(Ottawa, January 30, 2001) -- "Tell them what depleted uranium is doing to Iraqi children. Tell them about the deformed babies," cried an emotional Iraqi teacher, when members of the Iraq Sanctions Challenge asked an elementary class what message they wanted brought back to North America.
Her voice shaky at times, and her eyes glistening, Samaa Elibyari held a press conference on Parliament Hill in Ottawa on January 30 to share her experiences during a recent visit to Iraq. "(After the teacher spoke) the students, who were already intimidated by our presence, started to cry," she told the press.
Ms. Elibyari, a long-time human rights activist, called on the Canadian government to respect human rights and to end its support of the sanctions, which have killed hundreds of thousands of innocent victims.
Last month's visit to Iraq was coordinated by the International Action Centre in New York and was headed by the former US attorney general Ramsey Clark.
Representing the Canadian Islamic Congress, Elibyari traveled with a delegation of 48 representatives of 15 U.S. states and seven countries including Canada, Japan, Palestine, Greece, Lebanon and Scotland. The delegation arrived in Iraq on January 13 and remained there for five days.
Elibyari's trip was co-sponsored by Voices of Conscience, a Montreal-based NGO, that raised $4,500 for medicines as a contribution to the cause.
The trip was the fourth time that a "sanctions challenge" has been mounted, defying UN and US resolutions prohibiting air travel and the supply of medicine and other necessary goods to the devastated country.
"The 90-minute flight aboard a Royal Jordanian Airbus from Amman to Baghdad had specific significance; since the US sanctions were imposed, no flights have been allowed in or out of Iraq for 8 years. The only way to get to Baghdad was a 12-14 hour ride from Amman.
"In May, 1999, another route was opened from Damascus and the Iraqi capital. Although there is no specific UN text that spells out the ban of flights, it is the view of former US Secretary of State Madelaine Albright that air traffic isn't allowed, an opinion that has been disputed by France and Russia. The head of our delegation, Ramsey Clark, didn't abide by this rule, saying that air flights are an international human right, enshrined in the Geneva Convention," said Elibyari.
"You can imagine our joy and great relief when we landed safely. We applauded and chanted 'UN-US end the sanctions now!'"
According to the UN, over 1 million people have died as a result of the sanctions, which were instituted in 1990 after Iraq's invasion of Kuwait. The UN has reported that as many as 250 children die each month as a result of the sanctions. This number is expected to grow as the number of children and adults who develop leukemia grows. The US continues to dispute that depleted uranium, a radioactive material used in the tips of shells and to coat tanks, is responsible for making people fatally ill. The material, which was also used in Kosovo, is only now gaining attention after European soldiers have stepped forward with their illnesses.
But in Iraq, the suffering has been going on for years.
In Basra, a city that was bombarded heavily with depleted uranium munitions, not a soul could be seen or heard. "It was as if the entire city was in a coma," said Elibyari.
"You sense that there is no life, there isn't enough noise, you don't see the cats in the streets, you don't hear the dogs barking... Where are the inhabitants of the city, why aren't things moving? Why don't we see cranes, new buildings? It's as if the city has been sleeping for at least 20 years, in a deep sleep," she said.
The delegation visited several other locations, including a rations centre and the University of Baghdad, once a top school where all four Sunni Muslim schools of thought were taught.
"Before the embargo, Baghdad University was one of the best in the Arab world; since the embargo was imposed, staff members have seen their salaries plummet with the devaluation with the Iraqi Dinar, [and] no reference books are allowed in the country. Most students are dropping out of school, simply because they cannot afford to pay for transportation and clothing," said Elibyari.

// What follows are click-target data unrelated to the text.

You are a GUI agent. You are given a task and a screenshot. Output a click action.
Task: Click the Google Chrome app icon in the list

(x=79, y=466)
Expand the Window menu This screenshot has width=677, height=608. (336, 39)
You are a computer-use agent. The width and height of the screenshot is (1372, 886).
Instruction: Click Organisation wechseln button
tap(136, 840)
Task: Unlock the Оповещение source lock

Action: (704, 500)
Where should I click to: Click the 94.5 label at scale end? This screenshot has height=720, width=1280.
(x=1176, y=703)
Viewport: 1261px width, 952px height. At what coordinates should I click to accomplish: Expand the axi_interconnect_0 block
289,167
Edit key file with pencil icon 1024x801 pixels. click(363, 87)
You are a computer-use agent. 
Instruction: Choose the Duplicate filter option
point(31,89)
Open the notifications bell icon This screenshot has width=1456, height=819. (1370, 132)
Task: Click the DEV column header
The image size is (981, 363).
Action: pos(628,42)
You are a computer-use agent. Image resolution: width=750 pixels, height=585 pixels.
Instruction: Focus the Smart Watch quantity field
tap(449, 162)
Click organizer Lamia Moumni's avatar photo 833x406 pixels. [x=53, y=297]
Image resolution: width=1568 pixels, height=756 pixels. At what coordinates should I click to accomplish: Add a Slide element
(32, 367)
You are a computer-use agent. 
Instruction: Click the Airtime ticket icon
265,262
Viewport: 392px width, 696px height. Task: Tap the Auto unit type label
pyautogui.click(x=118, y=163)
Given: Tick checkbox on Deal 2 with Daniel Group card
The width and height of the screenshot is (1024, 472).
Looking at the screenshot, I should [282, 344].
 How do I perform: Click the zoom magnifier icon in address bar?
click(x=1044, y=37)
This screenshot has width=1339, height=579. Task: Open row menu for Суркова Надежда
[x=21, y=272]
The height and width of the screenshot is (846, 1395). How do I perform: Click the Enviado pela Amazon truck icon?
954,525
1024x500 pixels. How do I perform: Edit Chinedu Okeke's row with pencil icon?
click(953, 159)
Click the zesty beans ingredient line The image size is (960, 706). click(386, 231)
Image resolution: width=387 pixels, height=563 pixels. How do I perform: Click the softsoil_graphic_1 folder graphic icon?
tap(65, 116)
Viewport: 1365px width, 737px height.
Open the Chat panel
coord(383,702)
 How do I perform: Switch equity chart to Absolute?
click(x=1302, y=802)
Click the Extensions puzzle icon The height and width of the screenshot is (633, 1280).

Elibyari admitted that had she hadn't the courage to visit a hospital, [where] she would have seen the worst cases of intense suffering.
"I didn't want to go to a hospital because this is the place where you would see children dying. I must admit I didn't have the courage to do it."
What she did see was enough to convince her that the current sanctions regime isn't working, a fact that is shared by most nations. Even Kuwait is beginning to change its tune, Elibyari noted. However, the United States continues to insist that sanctions are the only way to deal with Saddam Hussein.
"President Bush and his advisors are not in touch with the feelings of the Arab-Muslim world regarding Iraq. Bitterness and resentment are running high towards the intransigence and double standards of the US and the countries supporting its policies in the Middle East. Egypt has recently signed a trade agreement with Iraq. Baghdad will participate in the international book fair to be held in Cairo next week, after an absence of 10 years," she continued.
"Saudi nationals are alarmed by reports of depleted uranium dust being blown across the border. Even in Kuwait, editorials are now calling for a change of policy.
"Arabs and Muslims know the truth. It is time our government takes into account these recent international changes and the continued suffering of the Iraqi people. Our Canadian government should uphold universal principals of justice and peace towards Iraq and call for an end to the sanctions."